During the final quarter of the year, full year results did not manage to go in the black. On the contrary, the non-food sales saw a decline of -2.8% in Q4, compared to the same period last year. This affects the results for the whole of the year, shrinking the value ever so slightly by 0.4%, compared to 2016.
While most segments managed to grow, the overall increase was quite limited. Telecom (+4.3%) and Media & Entertainment (+2.7%) are the biggest winners for this period. Some segments did not manage any growth during this most festive of seasons, and therefore bring down the value of the Belgian non-food sales. Fashion (-6.8%), Stationery (-6.8%) and DIY (-3.7%) are having the hardest time maintaining their value.
Biggest losers during this quarter are the fashion and stationery segments. With a steep decline of 6.8% in both their final quarters, these segments close the year in the red. In Fashion, the total loss is limited to one percent, but Stationery shrinks by 6.2% for the whole of 2017.
With a decline rate of 0.1%, we can safely say that the Consumer Electronics market has shown a very stable final quarter. Especially the television sales are the cause of this. Generating an increase of 6% in an otherwise plummeting product group, Black Friday promotions have delivered big time! Unfortunately, the status quo in Q4 could not prevent a bigger decline in full year results. CE closes 2017 with a decrease of almost 4%.
Surprisingly, Q4 accounts for some losses in Small Domestic Appliances too. Whilst the SDA market usually shows good growth figures, the last quarter of the year cannot reach the same value level of last year. Yet, with the decline being limited to 1.7%, the SDA segment had enough margin to be able to close 2017 on a positive note, growing by 2.7% on a year-by-year base. On the other hand, the DIY segment was not strong enough to uphold its growth after a decrease of 3.7% in its last trimester. It closes 2017 with a minor loss of 0.7%.

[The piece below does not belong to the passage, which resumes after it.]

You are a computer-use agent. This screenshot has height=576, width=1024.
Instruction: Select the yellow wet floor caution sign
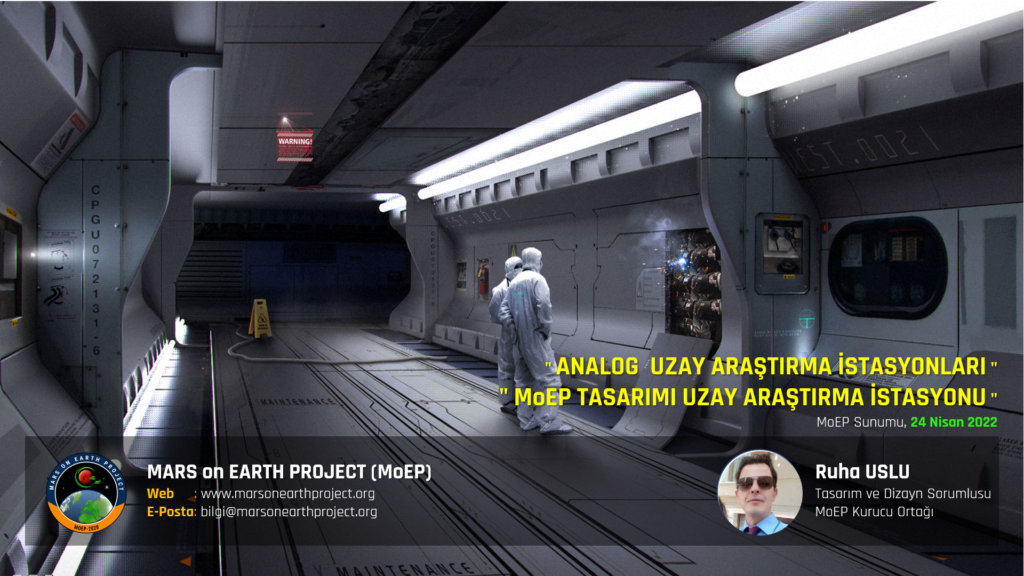point(260,318)
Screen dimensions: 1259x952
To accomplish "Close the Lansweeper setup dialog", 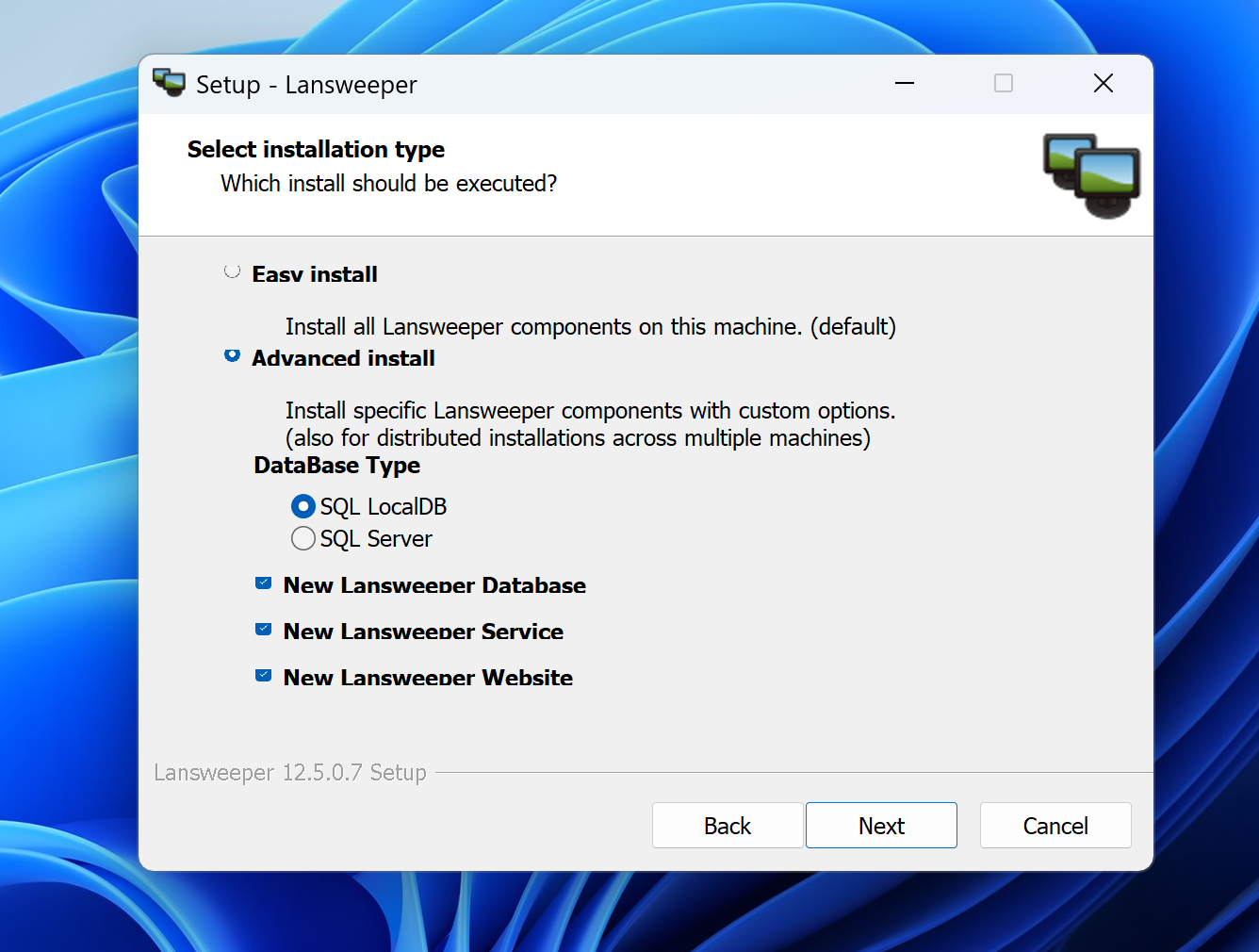I will (x=1103, y=84).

The biggest gains during this period are found in Telecom. Due to the release of a few signature smartphone devices, the telecom sector kept its promise of delayed value growth and turned its Q3 decline around to a decent increase of +4.3% in Q4. Furthermore, the Core Wearables category push the value up, thanks to an on-going trend in Health & Fitness trackers.
Last but not least, the biggest winner of the year must be the Media & Entertainment segment. With an increase of 3.8% year on year, this segment is driven by its gaming categories and it found new ways of growth in the surging online demand for music and films.
Now that one year ends, another one starts. Let’s keep up the good work and see what 2018 will bring.